23.5 Heavenly states

This chapter has discussed a spiritual degree, one made up of three sub-degrees in which there are ‘specialists’ in the love of wisdom, the love of truth, and the love of good action in life. But do we experience these things in our everyday life? We may sometimes experience moments of grace and some brief insight into a spiritual state that seems far removed from our everyday life, but it certainly does not look like we are persistently aware of any of those three spiritual sub-degrees.

Maybe we come into these spiritual states in a more permanent way only after we die. Then, our physical body will have decayed, and there will no longer be the external constraints of selection on the actions of our inner spiritual and mental degrees.

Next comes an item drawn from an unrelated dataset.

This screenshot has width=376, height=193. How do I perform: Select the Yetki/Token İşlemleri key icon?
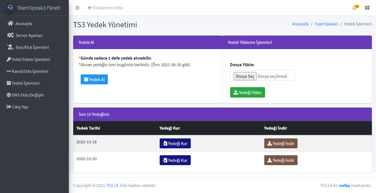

That is, provided of course, we built up suitable fixed structures in the spiritual degree by suitable physical actions in our life. Once that is done, we can imagine ourselves existing in heavenly states where we have many more possibilities to express our (fixed) spiritual loves in new ranges of mental experience. This is certainly what has been suggested by common belief about life after bodily death, even if it is not in the explicit doctrine of many of the leading churches.

Many thinkers deny the possibility of a spiritual existence for the soul because they think that persons in such states would have to be disembodied, and they can not conceive of anything like a normal life without any sense of body nor of relations of juxtaposition between distinct persons. They are mistaken, however, to think that the continued spiritual existence of a soul is without a body or any substance. Certainly such souls cannot continue to exist in physical space. We will never find them by searching under the earth or in the visible heavens. But in our multilevel theistic structure, spiritual beings will have their own kind of substance, namely love, and their own kind of relational space, namely the space defined by possibilities for interactions of distinct spiritual loves.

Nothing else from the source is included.